BUTIR TUGAS A ▸
Jawablah pertanyaan berikut berdasarkan teks terlampir, dan tandai jawaban dengan nomor yang sama.
(i) Dalam tradisi Arab, siapa yang umumnya menguasai harta seseorang begitu ia meninggal?
(ii) Siapa nama janda Perang di Bukit Uhud yang mengadukan nasibnya karena tidak mendapat waris?
(iii) Menurut urutan prioritas dari Kitab Mulia, siapa yang baru mendapat bagian setelah pasangan, orang tua, dan anak-anak?
BUTIR TUGAS B ▸
Ubah paragraf dalam teks terlampir yang diawali "Abad ke-7 di Jazirah Arab" menjadi daftar butir singkat yang tetap memuat fakta-fakta utamanya.

== TEKS TERLAMPIR

Abad ke-7 di Jazirah Arab, sekitar tahun 627 M, adalah tahun-tahun sulit bagi wanita, orang tua dan anak-anak dalam hal bagi waris. Karena tradisi Arab umumnya, begitu seseorang meninggal, maka yang akan menguasai hartanya adalah saudara laki-laki almarhum. Selama ratusan tahun begitu. Tradisi inilah yang dirombak oleh ayat-ayat Kitab Mulia, dalam pesannya di Medinah. Ringkasnya, mengangkat hak wanita (janda), orang tua dan anak-anak almarhum, yang sebelumnya terpinggirkan. Kisah pertama adalah, asal usul turunnya wahyu, yaitu kisah janda Aus Bin Tsabit yang mengadukan kepada Nabi, tentang kelakuan adik laki-laki almarhum, yang mengambil semua harta waris (An Nisaa’/Wanita, 4:7). Demikian juga kisah janda Perang di Bukit Uhud, Amrah Binti Hazm, yang mengadukan nasibnya, karena tidak mendapat waris (An Nisaa’/Wanita, 4:12) dan perintah Nabi kepada Jabir Bin Abdillah yang kaya ketika sakit keras (sekarat), pedoman umum untuk bagi waris, bagian anak-anak, istri,  orang tua dan saudara-saudaranya (An Nisaa’, 4:11-12). Kini situasinya dibalik, selama ini prioritas utama ada di saudara-saudaranya yang meninggal, terutama laki-laki – tetapi kemudian Kitab Mulia memberi prioritas pada pasangannya (janda), orang tuanya dan kemudian anak-anaknya. Setelah itu, baru saudara-saudara almarhum.

====
== DATA SUMBER

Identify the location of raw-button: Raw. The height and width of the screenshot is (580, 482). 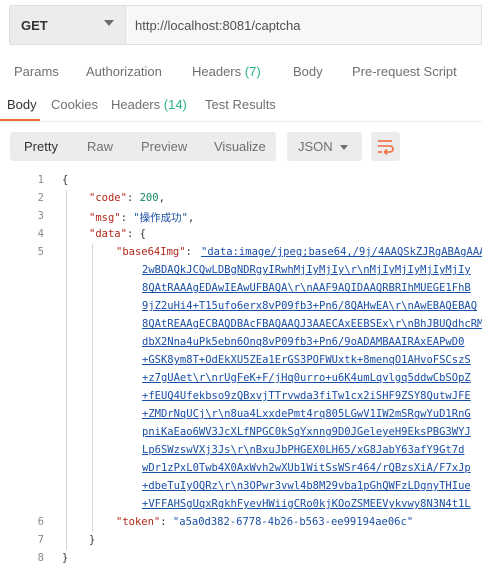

====

JAWABAN TERTULIS A ▸
(i) Saudara laki-laki almarhum.
(ii) Amrah Binti Hazm.
(iii) Saudara-saudara almarhum.

JAWABAN TERTULIS B ▸
- Sekitar tahun 627 M (abad ke-7) di Jazirah Arab, wanita, orang tua, dan anak-anak mengalami tahun-tahun sulit dalam pembagian waris.
- Selama ratusan tahun, tradisi Arab menetapkan bahwa harta orang yang meninggal dikuasai saudara laki-lakinya.
- Ayat-ayat Kitab Mulia dalam pesannya di Medinah merombak tradisi itu dan mengangkat hak janda, orang tua, dan anak-anak almarhum yang sebelumnya terpinggirkan.
- Asal usul turunnya wahyu: janda Aus Bin Tsabit mengadu kepada Nabi karena adik laki-laki almarhum mengambil semua harta waris (An Nisaa’/Wanita, 4:7).
- Janda Perang di Bukit Uhud, Amrah Binti Hazm, mengadukan nasibnya karena tidak mendapat waris (An Nisaa’/Wanita, 4:12).
- Perintah Nabi kepada Jabir Bin Abdillah, orang kaya yang sedang sakit keras, berkaitan dengan pedoman umum bagi waris untuk anak-anak, istri, orang tua, dan saudara-saudaranya (An Nisaa’, 4:11-12).
- Urutan prioritas pun dibalik: pertama pasangan (janda), lalu orang tua, kemudian anak-anak, dan baru setelah itu saudara-saudara almarhum.